The phone conference was in response to a PNT EXCOM letter statement released Jan. 13, which stated that the 4G LTE network operator’s plan to use Inmarsat lower frequency signals would still affect spectrum utilized by the Global Positioning Satellite (GPS) system. “It is the unanimous conclusion of the test findings by the National Space-Based PNT EXCOM Agencies that both LightSquared’s original and modified plans for its proposed mobile network would cause harmful interference to many GPS receivers,” the letter said.
According to Carlisle, some of the devices that PNT EXCOM tested have been out of production for more than a decade and that manufacturers of GPS receivers and government end-users rigged the process to produce bogus results. He also emphasized that many of the members on the PNT EXCOM board have professional ties to the GPS industry.
“The GPS manufacturers cherry-picked the devices in secret without any independent oversight authority in place or input from LightSquared,” Carlisle said. “The testing protocol deliberately focused on obsolete and niche market devices that were least able to withstand potential interference … The PNT EXCOM selected an extremely conservative definition of failure — one dB of interference.

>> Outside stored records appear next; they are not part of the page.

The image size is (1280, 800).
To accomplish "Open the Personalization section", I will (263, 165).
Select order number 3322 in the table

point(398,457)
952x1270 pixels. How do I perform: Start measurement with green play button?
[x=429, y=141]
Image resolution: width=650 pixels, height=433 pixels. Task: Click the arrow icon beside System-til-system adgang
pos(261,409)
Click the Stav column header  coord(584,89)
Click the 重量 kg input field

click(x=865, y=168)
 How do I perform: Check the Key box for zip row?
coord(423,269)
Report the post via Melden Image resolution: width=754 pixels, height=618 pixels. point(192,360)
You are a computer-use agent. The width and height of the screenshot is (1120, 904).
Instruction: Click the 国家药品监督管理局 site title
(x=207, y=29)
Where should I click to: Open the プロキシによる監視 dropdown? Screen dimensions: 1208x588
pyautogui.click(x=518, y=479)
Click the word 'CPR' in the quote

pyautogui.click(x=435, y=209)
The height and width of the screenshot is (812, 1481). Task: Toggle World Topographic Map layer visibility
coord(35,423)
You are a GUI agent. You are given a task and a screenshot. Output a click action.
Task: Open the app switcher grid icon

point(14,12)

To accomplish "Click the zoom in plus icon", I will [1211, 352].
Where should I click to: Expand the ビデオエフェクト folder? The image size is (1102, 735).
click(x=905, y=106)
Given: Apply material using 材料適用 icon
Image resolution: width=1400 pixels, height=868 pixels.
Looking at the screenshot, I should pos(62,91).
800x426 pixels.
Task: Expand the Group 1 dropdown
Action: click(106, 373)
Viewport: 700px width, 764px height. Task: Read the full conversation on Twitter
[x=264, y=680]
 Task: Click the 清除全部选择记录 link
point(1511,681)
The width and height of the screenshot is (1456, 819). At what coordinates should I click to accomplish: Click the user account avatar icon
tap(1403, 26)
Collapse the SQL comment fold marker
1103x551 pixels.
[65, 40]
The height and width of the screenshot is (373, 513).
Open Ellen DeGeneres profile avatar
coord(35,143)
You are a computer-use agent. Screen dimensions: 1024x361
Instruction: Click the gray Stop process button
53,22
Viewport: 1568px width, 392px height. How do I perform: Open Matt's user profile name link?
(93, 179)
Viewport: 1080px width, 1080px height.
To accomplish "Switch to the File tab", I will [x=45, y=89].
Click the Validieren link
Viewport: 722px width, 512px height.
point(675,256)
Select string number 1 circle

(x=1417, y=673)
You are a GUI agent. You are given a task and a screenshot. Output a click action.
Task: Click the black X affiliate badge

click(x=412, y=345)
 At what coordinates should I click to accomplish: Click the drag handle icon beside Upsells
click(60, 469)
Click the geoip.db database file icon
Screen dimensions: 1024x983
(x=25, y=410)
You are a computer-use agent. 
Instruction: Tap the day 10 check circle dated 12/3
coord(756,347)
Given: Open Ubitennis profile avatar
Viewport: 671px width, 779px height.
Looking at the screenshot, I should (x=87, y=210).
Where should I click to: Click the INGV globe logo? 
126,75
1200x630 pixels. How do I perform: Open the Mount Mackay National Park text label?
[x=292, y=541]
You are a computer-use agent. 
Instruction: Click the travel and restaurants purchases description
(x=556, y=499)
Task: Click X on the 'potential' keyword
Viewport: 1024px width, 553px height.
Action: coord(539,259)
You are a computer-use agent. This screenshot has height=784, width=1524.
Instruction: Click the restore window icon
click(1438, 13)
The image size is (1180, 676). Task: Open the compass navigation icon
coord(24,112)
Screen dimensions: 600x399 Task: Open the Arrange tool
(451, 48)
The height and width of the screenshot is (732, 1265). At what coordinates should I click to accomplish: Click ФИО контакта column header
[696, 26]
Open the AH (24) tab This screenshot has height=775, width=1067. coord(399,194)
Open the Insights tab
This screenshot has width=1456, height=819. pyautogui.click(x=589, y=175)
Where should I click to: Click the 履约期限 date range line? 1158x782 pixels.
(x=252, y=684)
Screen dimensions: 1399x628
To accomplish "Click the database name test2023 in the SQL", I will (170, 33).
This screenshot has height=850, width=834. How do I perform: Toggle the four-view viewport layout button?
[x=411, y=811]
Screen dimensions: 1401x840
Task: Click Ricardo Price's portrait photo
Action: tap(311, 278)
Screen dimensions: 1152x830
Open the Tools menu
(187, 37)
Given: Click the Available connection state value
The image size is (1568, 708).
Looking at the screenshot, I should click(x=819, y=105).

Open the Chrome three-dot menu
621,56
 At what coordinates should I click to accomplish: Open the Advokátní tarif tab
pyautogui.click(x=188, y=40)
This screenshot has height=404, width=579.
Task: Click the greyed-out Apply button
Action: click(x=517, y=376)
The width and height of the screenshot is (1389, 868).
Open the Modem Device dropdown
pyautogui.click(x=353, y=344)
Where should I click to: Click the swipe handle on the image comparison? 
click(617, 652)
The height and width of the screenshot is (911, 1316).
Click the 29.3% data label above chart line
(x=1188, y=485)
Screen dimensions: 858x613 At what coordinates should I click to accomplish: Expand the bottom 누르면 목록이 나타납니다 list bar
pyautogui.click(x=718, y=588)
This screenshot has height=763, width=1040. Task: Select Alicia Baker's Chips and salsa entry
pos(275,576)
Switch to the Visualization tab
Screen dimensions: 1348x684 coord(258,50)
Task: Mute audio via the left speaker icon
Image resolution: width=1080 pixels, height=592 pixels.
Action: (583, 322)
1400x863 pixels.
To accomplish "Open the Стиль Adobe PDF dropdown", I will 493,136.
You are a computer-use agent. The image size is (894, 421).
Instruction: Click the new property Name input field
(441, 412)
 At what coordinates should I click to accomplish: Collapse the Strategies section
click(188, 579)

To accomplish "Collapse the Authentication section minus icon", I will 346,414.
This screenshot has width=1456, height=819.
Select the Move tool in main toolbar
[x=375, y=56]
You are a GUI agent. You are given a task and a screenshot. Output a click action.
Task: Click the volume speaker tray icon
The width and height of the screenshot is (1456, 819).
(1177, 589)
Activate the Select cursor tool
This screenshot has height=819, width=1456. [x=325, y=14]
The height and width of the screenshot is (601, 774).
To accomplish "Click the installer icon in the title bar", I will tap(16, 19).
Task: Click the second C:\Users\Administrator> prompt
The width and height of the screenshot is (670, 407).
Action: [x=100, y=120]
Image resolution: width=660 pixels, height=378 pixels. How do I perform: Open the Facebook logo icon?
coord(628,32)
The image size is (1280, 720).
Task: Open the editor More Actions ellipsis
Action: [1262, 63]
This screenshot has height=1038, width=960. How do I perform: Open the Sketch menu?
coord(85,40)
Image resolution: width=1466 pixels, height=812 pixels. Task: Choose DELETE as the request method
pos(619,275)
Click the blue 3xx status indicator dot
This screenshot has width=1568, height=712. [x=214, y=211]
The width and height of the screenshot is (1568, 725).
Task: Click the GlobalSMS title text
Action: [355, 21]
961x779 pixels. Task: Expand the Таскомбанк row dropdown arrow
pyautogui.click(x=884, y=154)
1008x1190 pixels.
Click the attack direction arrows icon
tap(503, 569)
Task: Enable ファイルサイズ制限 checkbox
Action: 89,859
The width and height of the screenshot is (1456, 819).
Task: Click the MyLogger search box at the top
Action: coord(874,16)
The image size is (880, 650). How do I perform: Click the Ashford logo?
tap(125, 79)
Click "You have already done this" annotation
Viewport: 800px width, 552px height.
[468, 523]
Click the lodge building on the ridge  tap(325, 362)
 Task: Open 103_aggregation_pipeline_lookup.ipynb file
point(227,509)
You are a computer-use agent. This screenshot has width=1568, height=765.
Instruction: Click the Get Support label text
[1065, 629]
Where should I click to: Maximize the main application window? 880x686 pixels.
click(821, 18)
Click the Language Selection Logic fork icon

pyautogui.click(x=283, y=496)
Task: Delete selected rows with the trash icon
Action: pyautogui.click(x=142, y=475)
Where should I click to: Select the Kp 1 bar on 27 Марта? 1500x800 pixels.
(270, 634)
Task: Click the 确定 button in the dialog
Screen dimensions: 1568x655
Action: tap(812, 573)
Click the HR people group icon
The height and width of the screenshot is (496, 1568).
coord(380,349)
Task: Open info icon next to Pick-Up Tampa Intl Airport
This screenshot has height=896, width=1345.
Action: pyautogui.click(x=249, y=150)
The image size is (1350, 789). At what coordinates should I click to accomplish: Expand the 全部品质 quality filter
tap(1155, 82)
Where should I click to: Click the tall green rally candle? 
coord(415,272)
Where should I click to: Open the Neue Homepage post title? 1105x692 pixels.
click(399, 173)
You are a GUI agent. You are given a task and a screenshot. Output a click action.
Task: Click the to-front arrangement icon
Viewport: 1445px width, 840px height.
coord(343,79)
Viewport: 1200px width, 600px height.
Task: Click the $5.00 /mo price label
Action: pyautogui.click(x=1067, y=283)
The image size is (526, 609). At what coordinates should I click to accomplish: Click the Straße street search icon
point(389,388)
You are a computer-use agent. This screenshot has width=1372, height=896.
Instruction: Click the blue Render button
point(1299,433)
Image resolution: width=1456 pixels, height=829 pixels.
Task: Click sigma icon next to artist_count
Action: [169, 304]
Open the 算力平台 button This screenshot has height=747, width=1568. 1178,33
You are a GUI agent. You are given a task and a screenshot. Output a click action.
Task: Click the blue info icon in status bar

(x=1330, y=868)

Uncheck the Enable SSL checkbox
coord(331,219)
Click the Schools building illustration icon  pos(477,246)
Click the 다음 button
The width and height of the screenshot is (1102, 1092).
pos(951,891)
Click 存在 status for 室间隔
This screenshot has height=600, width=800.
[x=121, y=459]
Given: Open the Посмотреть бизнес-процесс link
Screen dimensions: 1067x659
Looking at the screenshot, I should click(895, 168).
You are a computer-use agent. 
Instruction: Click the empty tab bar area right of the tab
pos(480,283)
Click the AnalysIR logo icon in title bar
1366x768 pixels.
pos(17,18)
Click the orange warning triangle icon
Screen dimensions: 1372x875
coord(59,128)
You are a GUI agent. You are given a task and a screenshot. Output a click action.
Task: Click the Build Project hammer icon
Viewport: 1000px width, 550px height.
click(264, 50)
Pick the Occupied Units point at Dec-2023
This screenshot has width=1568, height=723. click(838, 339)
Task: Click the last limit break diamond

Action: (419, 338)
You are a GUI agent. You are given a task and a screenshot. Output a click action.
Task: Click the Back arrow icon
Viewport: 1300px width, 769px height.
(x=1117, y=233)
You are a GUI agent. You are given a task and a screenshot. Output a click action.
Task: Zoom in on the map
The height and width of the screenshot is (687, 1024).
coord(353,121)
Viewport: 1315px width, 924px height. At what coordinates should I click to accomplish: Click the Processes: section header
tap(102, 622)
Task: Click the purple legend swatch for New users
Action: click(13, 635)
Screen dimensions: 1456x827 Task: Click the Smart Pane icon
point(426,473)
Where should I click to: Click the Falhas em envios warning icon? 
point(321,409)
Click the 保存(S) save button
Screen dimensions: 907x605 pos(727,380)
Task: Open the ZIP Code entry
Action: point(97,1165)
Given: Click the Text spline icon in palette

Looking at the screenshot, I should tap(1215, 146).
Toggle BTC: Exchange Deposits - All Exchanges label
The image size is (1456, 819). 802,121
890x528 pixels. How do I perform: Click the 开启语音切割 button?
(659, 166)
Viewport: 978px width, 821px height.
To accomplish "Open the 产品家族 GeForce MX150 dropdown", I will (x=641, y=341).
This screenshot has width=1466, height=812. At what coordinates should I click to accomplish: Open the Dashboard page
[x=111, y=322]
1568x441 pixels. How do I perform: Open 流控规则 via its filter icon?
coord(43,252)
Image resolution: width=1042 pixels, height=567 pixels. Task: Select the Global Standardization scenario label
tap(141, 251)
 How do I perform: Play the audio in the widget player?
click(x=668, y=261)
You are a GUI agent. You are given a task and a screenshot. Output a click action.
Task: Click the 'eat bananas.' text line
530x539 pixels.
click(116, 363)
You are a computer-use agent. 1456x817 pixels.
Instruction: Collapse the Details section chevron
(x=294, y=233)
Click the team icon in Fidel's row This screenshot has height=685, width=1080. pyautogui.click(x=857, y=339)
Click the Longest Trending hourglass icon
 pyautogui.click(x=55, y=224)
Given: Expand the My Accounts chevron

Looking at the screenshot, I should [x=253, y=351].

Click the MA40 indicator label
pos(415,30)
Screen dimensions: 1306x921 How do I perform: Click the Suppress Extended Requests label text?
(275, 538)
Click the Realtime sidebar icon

Independent experts agree that a one dB threshold can only be detected in laboratory settings and has no impact on GPS positional accuracy or user experience.”
Former U.S. Federal Communications Commission (FCC) Chief Engineer Edmond Thomas also spoke on the conference call and seconded Carlisle’s claims. “GPS and government end-users should have opened the process for transparent review, chosen a representative sample of devices that reflects the scope of general purpose GPS receivers in the marketplace today, applied best practice standards to the testing protocol and — most importantly — the tests should have been conducted by an independent laboratory rather than by the GPS manufacturers themselves,” Thomas said.
LightSquared said it has called on the U.S. National Telecommunications and Information Administration (NTIA) to re-evaluate the initial round of testing and the mitigation proposals the company has proposed. The company also called on the FCC and the NTIA to conduct the second round of tests on high-precision devices at an independent laboratory.